At a Glance
- Tasks: Architect and scale machine learning systems to revolutionise healthcare delivery.
- Company: Join Deep Medical, a pioneering AI company transforming patient care in the NHS.
- Benefits: Competitive salary, equity, hybrid work, and direct access to impactful projects.
- Other info: Opportunity to mentor and influence the future of healthcare technology.
- Why this job: Make a real difference in healthcare by building innovative AI solutions.
- Qualifications: 5+ years in software development with strong ML and backend engineering skills.
The predicted salary is between 80000 - 100000 £ per year.

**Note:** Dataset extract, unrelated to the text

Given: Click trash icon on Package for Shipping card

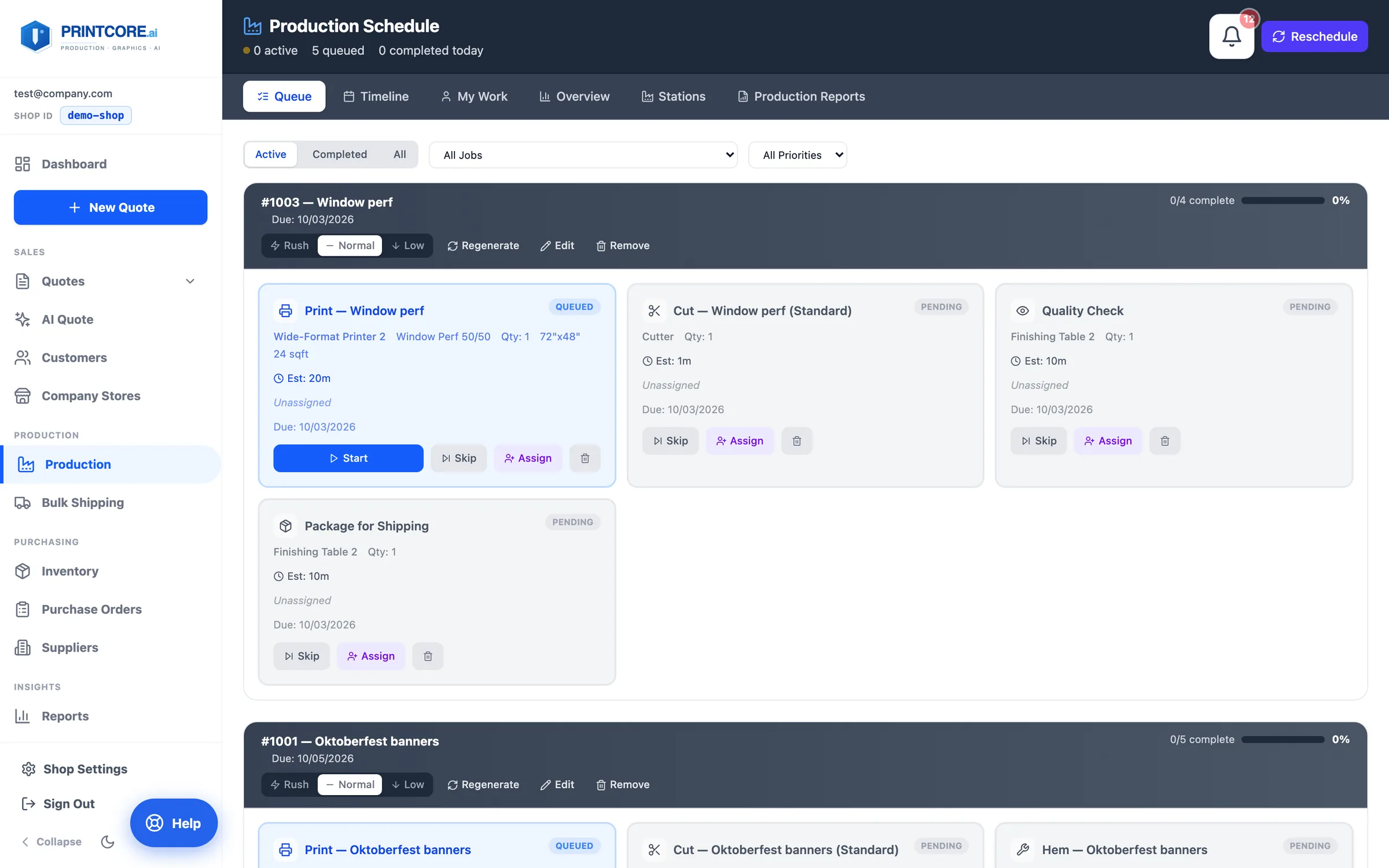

London – Hybrid – Competitive salary + equity
About Deep Medical
Deep Medical helps healthcare systems treat more patients by recovering capacity that would otherwise be lost. We are helping drive down the NHS waitlist. Our AI saves lives. Every day, appointments go unused while patients wait for care. Capacity disappears through cancellations, reschedules and non-attendance, creating a gap between the resources healthcare organisations have and the care they are able to deliver. Our mission is to solve that problem through Healthcare Capacity Intelligence - a new category of AI-powered infrastructure that helps healthcare organisations identify, recover and redeploy capacity before it is lost. Our platform continuously analyses operational data and predicts opportunities to recover capacity before it disappears. The result is shorter waiting times, improved utilisation of clinical resources and better outcomes for patients. We’re already delivering meaningful results across the NHS, and the next phase is scaling the platform, deepening the intelligence and expanding into new healthcare markets.
The role
We’re looking for a Senior ML Engineer to help architect, build and scale the machine learning systems at the core of Deep Medical’s products, from research and experimentation through to production and scale. We build our own ML models in-house. You’ll work across ML R&D, model productionisation, distributed systems, healthcare data infrastructure and AI-powered services, partnering closely with CS, product and engineering teams to bring new capabilities into production. This isn’t a role about maintaining legacy models or incrementally improving internal tooling. You’ll help build the intelligence and the technical foundations of a category-defining healthcare AI company.
What you’ll do
- Research, prototype and evaluate machine learning approaches, and translate the most promising into production.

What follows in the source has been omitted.